Open jilavsky opened 1 year ago
Observation - we have this state PV not responding routinely, but typically it is non-destructive see below. WHy was the one above destructive Exception?
186 | 09:21:52.5 | 5000000 | 113382 | 16934 |
W Fri-09:21:52 - Exception while reporting instrument state: Status(obj=EpicsSignal(read_pv='9idcLAX:state', name='user_data_state', parent='user_data', value='counting 187/300', timestamp=1668784912.858422, auto_monitor=True, string=True, write_pv='9idcLAX:state', limits=False, put_complete=False), done=True, success=False)
| 187 | 09:21:53.4 | 5000000 | 113632 | 16272 |
| 188 | 09:21:54.2 | 5000000 | 113659 | 15097 |
| 189 | 09:21:54.9 | 5000000 | 113672 | 14403 |
What does this mean?
non-destructive
I'm thinking it may be necessary to avoid using a Status object when setting this PV. To do that, the .put(message)
must be launched in a thread (we do not really care about interrupting the main process for this one).
Launching in thread is a solution, if it does not hang the main data collection thread. The BlackFly in #573 seems to hand main data collection thread and aborting simply resumes the data collection. So I am bit confused on the thread dependence. Reading again the original report, realized that there are two Exceptions : First :
E Wed-20:32:54 - Exception FailedStatus during attempt 1 of 1 of command '('USAXSscan', ['19', '40', '1', 'AirBlank_R'], 76, ' USAXSscan 19 40 1 "AirBlank_R"')''
subject: FailedStatus during attempt 1 of 1 of command '('USAXSscan', ['19', '40', '1', 'AirBlank_R'], 76, ' USAXSscan 19 40 1 "AirBlank_R"')''
Second
exception: Status(obj=EpicsSignal(read_pv='9idcLAX:state', name='user_data_state', parent='user_data', value='counting 75/300', timestamp=1668652373.179653, auto_monitor=True, string=True, write_pv='9idcLAX:state', limits=False, put_complete=False), done=True, success=False)
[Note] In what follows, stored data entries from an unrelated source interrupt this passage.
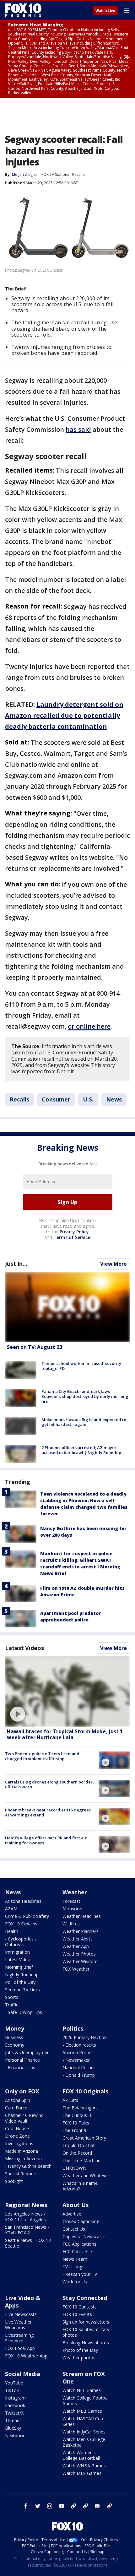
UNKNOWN (74, 2168)
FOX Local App (20, 2348)
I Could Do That (78, 2145)
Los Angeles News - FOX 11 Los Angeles (25, 2216)
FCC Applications (79, 2244)
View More (113, 1263)
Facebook (15, 2405)
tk (73, 2506)
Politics (72, 2028)
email (97, 2506)
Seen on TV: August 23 (34, 1347)
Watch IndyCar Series (83, 2432)
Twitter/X (14, 2413)
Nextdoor (14, 2435)
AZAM (11, 1909)
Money (14, 2028)
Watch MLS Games (81, 2473)
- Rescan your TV (79, 2274)
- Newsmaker (76, 2060)
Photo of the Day (80, 2350)
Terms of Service (71, 1237)
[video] (67, 1691)
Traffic (11, 2005)
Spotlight (14, 2181)
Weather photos (78, 2358)
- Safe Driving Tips (23, 2012)
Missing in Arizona (23, 2159)
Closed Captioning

Stopping further processing of this command list.
I cannot figure out which one is primary or which may be secondary - or simply why did the data collection failed here? As noted, "Exception while reporting instrument state:" does not seem to stop data collection, it seems to be ignored. I see it during data collection relatively routinely and it does not do anything bad, simply generates message. So what was different here and how can we prevent that.
As it turns out, there is a plan method intended to avoid exactly this problem (send the text to the PV but do not return a Status object): https://github.com/APS-USAXS/usaxs-bluesky/blob/a803031b8c806c74949ff53fab1ef4cc3cb2f678/instrument/devices/user_data.py#L104-L113
We call this from many places:
usaxs@usaxscontrol ~/bluesky $ git grep set_state_plan
instrument/devices/usaxs_fly_scan.py: yield from user_data.set_state_plan("writing fly scan HDF5 file")
instrument/devices/usaxs_fly_scan.py: yield from user_data.set_state_plan("fly scan finished")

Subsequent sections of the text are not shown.